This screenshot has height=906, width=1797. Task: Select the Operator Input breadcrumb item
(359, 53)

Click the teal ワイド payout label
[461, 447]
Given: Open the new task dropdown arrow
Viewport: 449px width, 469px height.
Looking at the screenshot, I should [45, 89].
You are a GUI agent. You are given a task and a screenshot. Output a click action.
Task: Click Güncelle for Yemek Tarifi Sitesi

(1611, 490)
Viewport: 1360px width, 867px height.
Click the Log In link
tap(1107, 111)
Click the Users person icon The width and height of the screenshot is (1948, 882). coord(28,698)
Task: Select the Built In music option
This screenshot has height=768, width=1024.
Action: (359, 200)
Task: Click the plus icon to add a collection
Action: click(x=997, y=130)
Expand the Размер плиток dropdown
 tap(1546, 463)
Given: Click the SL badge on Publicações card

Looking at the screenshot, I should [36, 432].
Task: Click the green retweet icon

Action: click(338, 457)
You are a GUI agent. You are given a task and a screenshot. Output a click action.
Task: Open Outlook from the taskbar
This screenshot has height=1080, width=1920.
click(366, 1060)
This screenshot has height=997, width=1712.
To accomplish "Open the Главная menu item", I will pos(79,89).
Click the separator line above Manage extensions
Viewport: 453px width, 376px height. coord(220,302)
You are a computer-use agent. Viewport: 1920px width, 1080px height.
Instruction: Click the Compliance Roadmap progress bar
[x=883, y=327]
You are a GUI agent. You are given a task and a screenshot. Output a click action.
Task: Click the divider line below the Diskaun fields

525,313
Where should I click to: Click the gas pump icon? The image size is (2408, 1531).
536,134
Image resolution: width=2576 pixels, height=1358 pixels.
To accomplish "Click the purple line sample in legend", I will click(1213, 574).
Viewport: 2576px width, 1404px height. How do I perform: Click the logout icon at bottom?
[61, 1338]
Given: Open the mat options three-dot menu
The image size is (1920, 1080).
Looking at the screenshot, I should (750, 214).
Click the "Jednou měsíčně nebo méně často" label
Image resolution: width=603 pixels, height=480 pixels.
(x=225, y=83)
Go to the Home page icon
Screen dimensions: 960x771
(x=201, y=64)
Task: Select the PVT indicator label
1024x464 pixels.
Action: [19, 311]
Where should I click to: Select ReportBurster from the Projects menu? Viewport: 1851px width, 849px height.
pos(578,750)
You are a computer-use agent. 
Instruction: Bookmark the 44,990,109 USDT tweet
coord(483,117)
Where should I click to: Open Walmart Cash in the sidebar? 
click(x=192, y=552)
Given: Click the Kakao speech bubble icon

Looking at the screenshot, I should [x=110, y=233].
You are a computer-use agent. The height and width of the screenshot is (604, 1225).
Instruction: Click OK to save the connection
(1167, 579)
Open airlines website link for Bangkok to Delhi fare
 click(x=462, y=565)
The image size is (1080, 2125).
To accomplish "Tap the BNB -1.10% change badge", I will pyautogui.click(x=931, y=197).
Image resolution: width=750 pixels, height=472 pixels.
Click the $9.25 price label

▶ Your instructions:
Rewrite the lines from the one with "Task: Click the green retweet icon" up to and including the one with "click(366, 1060)", swapping "Outlook" for "Teams" and leaving everything else the same.

▶ Exercise solution:
Task: Click the green retweet icon

Action: click(338, 457)
You are a GUI agent. You are given a task and a screenshot. Output a click action.
Task: Open Teams from the taskbar
This screenshot has height=1080, width=1920.
click(366, 1060)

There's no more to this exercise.